**** Bagian Dokumen

PENAMALUT.COM, TERNATE – Tim penasihat hukum terdakwa Ridwan Arsan selaku eks Kepala Biro Pengadaan Barang dan Jasa (BPBJ) Provinsi Maluku Utara
berpandangan berbeda dengan Jaksa Penuntut Umum (JPU) KPK.
Ketua tim kuasa hukum terdakwa Ridwan Arsan, Iskandar Yoisangadji didampingi anggota tim Muhammad Thabrani dan Taufik Syahri Layn dalam pledoi/pembelaan terdakwa menyatakan, pada sidang sebelumnya Jaksa KPK telah menyampaikan surat tuntutannya (requisitor) No. 61/TUT.01.06/24/07/2024 tanggal 19 juli 2024 yang pada intinya menuntut terdakwa Ridwan Arsan dihukum 5 tahun penjara dan denda 300 juta serta subsidair 6 bulan kurugan, karena menurut pendangan Jaksa KPK terdakwa melanggar Pasal 12 huruf a Undang-Undang Nomor 31 tahun 1999 sebagaimana telah diubah dengan UU Nomor 20/2021 tentang Pemberantasan Tindak Pidana Korupsi junto Pasal 55 ayat (1) ke-1 KUHP jonto Pasal 65 ayat (1) KUHP.

********

Petunjuk Tugas:
Ulangi secara persis bagian berita tentang pembelaan Ridwan Arsan di atas, mulai dari "PENAMALUT.COM, TERNATE –" dan berakhir pada "ayat (1) KUHP.".

**** Informasi yang Diberikan

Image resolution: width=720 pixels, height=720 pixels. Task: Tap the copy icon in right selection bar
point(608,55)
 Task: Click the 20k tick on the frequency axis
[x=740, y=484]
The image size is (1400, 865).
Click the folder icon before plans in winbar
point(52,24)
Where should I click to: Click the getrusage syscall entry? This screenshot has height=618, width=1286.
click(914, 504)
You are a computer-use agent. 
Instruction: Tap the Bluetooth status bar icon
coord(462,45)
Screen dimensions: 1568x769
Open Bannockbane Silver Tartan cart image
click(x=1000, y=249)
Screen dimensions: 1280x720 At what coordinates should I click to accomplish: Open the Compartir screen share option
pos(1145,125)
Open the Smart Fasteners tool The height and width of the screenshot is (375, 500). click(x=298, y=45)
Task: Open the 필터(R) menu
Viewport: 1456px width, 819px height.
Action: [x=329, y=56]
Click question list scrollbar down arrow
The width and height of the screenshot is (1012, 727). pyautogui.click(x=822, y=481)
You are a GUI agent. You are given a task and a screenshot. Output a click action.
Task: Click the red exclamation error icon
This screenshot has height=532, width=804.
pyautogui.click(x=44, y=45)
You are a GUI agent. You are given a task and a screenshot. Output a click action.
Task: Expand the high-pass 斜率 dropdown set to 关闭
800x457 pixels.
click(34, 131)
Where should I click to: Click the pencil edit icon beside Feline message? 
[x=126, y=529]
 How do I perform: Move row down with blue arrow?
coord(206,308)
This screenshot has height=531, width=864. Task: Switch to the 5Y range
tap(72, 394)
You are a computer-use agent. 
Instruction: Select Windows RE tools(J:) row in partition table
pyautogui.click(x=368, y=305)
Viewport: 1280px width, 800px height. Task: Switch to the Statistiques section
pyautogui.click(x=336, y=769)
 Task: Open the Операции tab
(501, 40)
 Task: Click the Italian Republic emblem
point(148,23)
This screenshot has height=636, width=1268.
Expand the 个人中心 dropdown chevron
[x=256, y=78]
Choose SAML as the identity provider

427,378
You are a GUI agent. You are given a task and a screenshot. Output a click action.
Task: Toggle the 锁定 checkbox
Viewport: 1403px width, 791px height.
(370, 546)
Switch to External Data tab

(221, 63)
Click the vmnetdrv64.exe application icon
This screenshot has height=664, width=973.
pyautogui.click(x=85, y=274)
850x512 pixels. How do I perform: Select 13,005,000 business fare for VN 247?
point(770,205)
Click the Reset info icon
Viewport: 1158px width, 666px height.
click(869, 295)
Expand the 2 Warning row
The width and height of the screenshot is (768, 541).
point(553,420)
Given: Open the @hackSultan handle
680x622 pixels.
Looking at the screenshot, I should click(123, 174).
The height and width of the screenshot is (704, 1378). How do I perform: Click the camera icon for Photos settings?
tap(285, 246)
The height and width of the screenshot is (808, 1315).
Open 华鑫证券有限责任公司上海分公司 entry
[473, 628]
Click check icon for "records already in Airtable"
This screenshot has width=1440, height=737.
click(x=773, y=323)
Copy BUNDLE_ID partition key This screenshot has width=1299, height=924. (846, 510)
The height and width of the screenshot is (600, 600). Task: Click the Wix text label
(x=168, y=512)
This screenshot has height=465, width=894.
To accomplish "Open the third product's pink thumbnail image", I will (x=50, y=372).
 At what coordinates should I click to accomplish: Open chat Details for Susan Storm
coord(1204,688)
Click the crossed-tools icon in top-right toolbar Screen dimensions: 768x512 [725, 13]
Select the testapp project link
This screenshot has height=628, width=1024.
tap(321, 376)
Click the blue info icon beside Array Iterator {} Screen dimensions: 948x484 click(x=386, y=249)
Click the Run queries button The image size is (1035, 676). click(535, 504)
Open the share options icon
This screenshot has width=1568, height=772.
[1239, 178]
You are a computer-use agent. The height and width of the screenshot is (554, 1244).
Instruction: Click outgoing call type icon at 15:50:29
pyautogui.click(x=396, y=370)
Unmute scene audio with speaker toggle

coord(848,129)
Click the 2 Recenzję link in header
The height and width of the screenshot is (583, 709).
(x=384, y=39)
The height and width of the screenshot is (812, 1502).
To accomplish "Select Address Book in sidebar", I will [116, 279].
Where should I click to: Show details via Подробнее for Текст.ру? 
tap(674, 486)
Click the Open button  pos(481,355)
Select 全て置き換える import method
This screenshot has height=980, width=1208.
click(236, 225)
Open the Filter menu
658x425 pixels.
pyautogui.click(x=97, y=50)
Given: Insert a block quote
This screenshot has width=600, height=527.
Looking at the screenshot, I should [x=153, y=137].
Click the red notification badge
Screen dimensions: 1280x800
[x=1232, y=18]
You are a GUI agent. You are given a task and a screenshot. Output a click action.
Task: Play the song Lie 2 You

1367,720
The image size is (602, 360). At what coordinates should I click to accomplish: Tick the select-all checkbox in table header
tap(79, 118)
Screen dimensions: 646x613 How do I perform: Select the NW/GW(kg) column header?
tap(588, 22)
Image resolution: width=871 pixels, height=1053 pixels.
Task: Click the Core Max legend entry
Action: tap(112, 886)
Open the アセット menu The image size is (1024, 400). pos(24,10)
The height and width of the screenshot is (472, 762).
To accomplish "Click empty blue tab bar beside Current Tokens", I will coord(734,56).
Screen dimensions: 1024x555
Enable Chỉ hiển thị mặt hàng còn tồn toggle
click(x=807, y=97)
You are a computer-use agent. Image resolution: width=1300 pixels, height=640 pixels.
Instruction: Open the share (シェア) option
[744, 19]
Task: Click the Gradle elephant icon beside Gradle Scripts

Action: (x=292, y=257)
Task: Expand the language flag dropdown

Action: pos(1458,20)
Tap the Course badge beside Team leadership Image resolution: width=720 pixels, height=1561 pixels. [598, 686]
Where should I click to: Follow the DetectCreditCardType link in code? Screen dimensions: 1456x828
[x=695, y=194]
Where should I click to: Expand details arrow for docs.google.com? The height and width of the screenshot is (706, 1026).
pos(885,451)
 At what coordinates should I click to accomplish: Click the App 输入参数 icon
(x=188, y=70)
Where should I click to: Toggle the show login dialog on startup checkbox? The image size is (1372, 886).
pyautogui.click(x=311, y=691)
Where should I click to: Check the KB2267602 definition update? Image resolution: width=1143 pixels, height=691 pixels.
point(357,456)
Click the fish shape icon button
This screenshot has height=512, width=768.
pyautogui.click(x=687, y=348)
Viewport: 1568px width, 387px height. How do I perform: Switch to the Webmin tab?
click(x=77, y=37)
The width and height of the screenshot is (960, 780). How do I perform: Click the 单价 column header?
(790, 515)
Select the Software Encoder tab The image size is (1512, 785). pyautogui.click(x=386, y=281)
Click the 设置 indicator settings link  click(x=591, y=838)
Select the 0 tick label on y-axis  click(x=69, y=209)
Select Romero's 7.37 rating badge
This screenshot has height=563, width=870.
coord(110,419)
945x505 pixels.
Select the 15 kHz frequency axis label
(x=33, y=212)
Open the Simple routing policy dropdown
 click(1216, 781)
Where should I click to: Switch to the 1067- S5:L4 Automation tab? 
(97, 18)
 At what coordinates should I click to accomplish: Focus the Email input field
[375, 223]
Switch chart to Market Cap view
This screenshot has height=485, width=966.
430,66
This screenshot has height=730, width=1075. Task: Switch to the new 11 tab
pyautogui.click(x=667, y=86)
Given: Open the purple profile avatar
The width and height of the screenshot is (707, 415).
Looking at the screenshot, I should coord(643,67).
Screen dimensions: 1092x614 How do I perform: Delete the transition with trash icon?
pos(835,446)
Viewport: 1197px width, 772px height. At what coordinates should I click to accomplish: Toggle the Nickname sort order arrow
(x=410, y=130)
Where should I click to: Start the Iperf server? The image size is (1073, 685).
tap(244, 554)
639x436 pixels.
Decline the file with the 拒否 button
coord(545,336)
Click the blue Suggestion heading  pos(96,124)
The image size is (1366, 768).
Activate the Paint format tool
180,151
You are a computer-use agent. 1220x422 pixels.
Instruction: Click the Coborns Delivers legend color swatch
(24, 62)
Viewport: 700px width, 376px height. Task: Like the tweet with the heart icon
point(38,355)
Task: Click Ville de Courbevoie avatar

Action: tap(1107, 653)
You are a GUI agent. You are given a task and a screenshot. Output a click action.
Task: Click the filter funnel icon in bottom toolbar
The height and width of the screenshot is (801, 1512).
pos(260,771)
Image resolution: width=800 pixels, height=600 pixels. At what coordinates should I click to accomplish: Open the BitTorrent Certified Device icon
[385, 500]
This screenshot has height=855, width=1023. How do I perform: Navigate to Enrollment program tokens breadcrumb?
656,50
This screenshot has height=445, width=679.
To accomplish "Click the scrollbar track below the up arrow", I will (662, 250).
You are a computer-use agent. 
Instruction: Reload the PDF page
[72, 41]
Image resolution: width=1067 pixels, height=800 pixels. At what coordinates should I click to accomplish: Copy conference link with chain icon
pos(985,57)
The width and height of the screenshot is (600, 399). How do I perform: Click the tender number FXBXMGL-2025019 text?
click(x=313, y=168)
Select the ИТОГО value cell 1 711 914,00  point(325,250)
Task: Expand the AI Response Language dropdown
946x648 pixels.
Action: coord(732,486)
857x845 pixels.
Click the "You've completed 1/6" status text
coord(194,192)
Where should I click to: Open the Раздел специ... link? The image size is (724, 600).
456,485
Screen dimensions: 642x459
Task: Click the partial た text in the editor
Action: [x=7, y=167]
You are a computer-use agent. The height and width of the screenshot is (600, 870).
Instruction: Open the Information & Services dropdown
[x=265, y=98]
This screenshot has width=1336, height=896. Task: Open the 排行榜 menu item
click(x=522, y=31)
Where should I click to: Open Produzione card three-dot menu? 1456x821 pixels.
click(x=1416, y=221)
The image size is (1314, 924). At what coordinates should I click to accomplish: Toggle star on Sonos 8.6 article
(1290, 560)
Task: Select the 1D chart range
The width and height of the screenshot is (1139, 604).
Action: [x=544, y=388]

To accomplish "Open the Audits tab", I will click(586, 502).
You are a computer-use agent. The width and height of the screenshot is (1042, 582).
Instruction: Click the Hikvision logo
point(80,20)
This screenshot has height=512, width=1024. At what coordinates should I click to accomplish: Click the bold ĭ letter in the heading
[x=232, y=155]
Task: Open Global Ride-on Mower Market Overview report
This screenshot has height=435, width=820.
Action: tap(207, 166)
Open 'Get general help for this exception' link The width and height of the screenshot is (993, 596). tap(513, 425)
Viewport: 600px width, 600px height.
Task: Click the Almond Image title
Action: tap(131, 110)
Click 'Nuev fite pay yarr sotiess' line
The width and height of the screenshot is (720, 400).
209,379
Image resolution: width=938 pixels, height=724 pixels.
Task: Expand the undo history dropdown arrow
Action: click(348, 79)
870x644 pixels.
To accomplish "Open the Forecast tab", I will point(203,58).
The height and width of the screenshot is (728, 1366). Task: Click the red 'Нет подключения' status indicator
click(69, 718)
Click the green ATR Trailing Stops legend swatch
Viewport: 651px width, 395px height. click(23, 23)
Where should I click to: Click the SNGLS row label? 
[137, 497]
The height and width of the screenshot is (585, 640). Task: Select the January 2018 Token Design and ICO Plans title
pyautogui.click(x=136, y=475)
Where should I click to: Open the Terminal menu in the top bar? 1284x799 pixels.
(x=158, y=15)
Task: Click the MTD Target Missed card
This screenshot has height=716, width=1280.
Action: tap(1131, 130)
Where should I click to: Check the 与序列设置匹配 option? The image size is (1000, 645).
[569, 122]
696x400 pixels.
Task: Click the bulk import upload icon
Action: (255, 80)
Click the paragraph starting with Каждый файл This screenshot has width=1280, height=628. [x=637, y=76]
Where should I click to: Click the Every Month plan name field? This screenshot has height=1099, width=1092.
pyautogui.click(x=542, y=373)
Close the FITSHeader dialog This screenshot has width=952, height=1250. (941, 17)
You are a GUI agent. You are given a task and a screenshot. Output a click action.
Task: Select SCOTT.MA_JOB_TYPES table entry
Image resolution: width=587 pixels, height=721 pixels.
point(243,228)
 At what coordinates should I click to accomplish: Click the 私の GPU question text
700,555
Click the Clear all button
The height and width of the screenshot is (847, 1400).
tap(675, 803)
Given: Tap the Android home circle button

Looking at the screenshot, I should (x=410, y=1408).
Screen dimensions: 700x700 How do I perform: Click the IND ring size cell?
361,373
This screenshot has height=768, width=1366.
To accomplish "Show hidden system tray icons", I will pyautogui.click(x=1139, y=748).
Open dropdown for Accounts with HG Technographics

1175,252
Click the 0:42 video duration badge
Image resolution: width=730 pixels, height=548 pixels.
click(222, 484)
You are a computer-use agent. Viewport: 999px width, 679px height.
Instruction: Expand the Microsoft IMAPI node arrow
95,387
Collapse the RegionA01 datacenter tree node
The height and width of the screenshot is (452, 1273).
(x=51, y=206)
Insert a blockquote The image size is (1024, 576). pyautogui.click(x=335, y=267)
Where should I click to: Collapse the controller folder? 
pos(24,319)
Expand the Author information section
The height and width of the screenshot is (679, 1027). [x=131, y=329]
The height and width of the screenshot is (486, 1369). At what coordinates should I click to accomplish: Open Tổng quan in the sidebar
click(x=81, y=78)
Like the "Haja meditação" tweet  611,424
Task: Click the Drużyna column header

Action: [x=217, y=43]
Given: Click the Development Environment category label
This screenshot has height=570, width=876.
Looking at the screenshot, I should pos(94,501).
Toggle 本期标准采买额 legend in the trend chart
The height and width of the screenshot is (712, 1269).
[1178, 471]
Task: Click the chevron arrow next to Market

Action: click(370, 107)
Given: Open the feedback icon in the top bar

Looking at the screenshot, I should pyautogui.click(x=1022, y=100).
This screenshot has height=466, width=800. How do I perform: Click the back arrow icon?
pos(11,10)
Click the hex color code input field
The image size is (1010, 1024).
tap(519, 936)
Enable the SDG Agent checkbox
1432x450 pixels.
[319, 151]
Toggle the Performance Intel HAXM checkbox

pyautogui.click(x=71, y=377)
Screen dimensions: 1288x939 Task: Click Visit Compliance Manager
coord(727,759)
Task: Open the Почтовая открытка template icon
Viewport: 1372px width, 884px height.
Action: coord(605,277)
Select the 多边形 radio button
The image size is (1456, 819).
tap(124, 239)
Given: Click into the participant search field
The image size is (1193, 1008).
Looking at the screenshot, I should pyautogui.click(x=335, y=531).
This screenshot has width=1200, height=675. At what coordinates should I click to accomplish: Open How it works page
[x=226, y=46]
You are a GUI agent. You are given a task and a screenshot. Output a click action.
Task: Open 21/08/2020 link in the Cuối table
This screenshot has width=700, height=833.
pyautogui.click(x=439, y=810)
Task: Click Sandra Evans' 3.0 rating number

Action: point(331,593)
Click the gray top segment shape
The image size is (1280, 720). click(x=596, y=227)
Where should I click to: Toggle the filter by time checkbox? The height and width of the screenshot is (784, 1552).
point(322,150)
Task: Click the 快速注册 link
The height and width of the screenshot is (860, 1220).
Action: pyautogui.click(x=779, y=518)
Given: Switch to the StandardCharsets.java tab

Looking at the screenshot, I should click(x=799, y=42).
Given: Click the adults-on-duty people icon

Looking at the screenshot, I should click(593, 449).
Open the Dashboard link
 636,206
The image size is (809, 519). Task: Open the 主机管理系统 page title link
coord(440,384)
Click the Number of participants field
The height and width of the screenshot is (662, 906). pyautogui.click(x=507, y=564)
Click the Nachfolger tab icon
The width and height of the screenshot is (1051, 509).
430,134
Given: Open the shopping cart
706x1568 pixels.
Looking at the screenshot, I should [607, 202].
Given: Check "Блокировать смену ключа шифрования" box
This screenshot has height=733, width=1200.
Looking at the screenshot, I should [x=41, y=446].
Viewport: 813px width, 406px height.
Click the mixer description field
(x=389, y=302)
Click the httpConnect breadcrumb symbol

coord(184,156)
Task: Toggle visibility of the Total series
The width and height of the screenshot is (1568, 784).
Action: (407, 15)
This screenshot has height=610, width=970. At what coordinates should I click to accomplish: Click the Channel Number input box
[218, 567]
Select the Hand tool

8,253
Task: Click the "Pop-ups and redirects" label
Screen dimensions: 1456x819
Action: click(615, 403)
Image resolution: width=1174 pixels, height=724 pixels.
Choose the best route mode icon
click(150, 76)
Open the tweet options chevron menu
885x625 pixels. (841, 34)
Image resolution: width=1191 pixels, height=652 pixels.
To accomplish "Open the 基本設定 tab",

********

Hasil Latihan:
PENAMALUT.COM, TERNATE – Tim penasihat hukum terdakwa Ridwan Arsan selaku eks Kepala Biro Pengadaan Barang dan Jasa (BPBJ) Provinsi Maluku Utara
berpandangan berbeda dengan Jaksa Penuntut Umum (JPU) KPK.
Ketua tim kuasa hukum terdakwa Ridwan Arsan, Iskandar Yoisangadji didampingi anggota tim Muhammad Thabrani dan Taufik Syahri Layn dalam pledoi/pembelaan terdakwa menyatakan, pada sidang sebelumnya Jaksa KPK telah menyampaikan surat tuntutannya (requisitor) No. 61/TUT.01.06/24/07/2024 tanggal 19 juli 2024 yang pada intinya menuntut terdakwa Ridwan Arsan dihukum 5 tahun penjara dan denda 300 juta serta subsidair 6 bulan kurugan, karena menurut pendangan Jaksa KPK terdakwa melanggar Pasal 12 huruf a Undang-Undang Nomor 31 tahun 1999 sebagaimana telah diubah dengan UU Nomor 20/2021 tentang Pemberantasan Tindak Pidana Korupsi junto Pasal 55 ayat (1) ke-1 KUHP jonto Pasal 65 ayat (1) KUHP.